Catcalls, wolf whistles, verbal slurs, pinches,
stalking - virtually every woman has experienced some
form of unwanted public attention by men. Off the
street, in semi-public places such as restaurants and
department stores, women often suffer the insult of
being passed over by employees eager to serve men. How
pervasive is this behavior? How dangerous can it be? And
what, if anything, should be done about it? "Passing
By", an illuminating, unsettling work, explores the
important yet little-examined issue of gender-related
public harassment. Based on extensive research -
including in-depth interviews with nearly five-hundred
midwestern women and men - it documents the many types
of indignity visited on women in public places. As Carol
Brooks Gardner demonstrates, these indignities cross all
lines of age, class, and ethnicity and follow a typical
pattern whereby a man or men take advantage of a woman's
momentary or permanent vulnerability.
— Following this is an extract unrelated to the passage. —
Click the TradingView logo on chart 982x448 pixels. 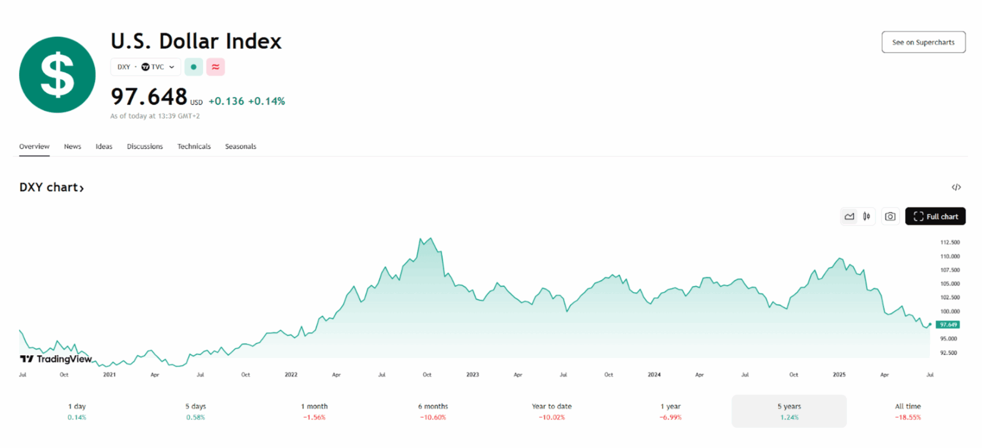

Beyond describing
the scope and variety of harassing behaviors, the book
investigates the different ways women and men respond to
and interpret them. Gardner concludes, provocatively,
that gender-based public harassment exerts a powerful
control over women's feelings of comfort in the towns
and communities where they live and work. Further, she
defines it as a new category of social problem that
shares much in common with sexual harassment and, in its
more menacing form, requires legal remedy.